I too was disturbed at the intrusion into State's rights.

So far as I know, and I could be wrong because I haven't read much about the case, there's been only one meaningful hearing involving finding of fact. But it's a state matter, so that's that.

I do find it disturbing that nobody is permitted to offer her food and water though. If somebody offered her a spoonful of soup or a drink of water and she was able to eat and drink of her own volition, nobody should be able to forbid her to eat and drink. If she was one of mine, was able to and wanted to eat and drink, and anybody tried to stop her from eating and drinking, I'd get her out of there and get the hell out of Dodge. Heaven help anybody who got in the way.

There's no realistic possibility of a happy ending here, no matter what happens.
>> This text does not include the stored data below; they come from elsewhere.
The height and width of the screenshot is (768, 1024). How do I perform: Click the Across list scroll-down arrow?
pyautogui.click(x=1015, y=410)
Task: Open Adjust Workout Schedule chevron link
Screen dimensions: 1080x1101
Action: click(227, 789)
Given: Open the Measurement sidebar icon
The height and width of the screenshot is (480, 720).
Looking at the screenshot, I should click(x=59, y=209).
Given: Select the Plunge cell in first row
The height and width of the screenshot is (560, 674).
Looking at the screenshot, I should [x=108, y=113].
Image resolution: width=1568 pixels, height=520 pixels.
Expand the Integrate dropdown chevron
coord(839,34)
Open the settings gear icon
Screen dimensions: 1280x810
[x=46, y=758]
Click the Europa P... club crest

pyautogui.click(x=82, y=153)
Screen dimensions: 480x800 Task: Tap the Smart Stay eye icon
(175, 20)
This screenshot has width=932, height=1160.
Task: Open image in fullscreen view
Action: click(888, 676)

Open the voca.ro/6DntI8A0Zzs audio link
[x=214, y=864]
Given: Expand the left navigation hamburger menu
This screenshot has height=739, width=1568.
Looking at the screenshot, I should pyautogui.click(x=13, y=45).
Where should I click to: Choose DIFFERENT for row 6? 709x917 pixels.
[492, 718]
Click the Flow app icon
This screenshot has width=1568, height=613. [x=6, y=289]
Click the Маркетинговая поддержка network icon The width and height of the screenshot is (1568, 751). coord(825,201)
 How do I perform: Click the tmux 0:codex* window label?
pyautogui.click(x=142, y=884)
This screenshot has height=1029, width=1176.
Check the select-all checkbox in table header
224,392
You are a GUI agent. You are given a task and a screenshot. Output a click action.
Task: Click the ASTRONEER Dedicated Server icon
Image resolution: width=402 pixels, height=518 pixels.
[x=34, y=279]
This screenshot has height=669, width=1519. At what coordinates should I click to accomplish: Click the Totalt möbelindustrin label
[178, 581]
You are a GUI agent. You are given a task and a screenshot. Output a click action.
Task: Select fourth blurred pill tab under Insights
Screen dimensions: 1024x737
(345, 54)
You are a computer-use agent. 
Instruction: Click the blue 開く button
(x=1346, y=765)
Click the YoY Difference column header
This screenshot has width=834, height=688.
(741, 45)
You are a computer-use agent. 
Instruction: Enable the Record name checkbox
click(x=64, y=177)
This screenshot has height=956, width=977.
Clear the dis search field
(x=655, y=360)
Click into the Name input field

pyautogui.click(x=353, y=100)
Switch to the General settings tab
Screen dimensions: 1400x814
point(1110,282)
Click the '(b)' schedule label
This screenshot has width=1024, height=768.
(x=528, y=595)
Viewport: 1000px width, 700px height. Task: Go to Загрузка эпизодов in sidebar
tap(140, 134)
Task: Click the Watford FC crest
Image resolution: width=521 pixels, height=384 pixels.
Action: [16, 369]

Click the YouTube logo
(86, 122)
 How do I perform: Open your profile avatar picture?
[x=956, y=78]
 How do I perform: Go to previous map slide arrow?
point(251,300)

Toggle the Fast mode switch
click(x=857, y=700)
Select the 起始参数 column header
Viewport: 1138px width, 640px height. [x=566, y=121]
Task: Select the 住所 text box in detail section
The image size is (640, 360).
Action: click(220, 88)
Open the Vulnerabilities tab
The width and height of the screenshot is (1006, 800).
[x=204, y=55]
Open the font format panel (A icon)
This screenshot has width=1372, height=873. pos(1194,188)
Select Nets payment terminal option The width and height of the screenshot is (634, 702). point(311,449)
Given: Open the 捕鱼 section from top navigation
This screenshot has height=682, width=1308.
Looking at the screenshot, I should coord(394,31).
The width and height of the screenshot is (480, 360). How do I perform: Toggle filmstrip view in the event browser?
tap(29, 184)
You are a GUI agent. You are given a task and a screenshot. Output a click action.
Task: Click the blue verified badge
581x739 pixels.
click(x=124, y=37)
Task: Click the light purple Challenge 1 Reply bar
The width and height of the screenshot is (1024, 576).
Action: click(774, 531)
If she lives, she won't have much of a life. If she dies, well, she's dead. Nothing to celebrate about in either case.

But my main point here is that she isn't even buried yet and already the blue leftists are seeking to exploit her impending death for their political gain. Is there no limit to the all-politics-all-the-time everything-is-politics obsession of these losers? How low and rancid can politics get? It stinks.

They ought to show some respect for the dead and for the dying. That's not too much to ask from anybody with honor and a conscience. Everything ain't politics.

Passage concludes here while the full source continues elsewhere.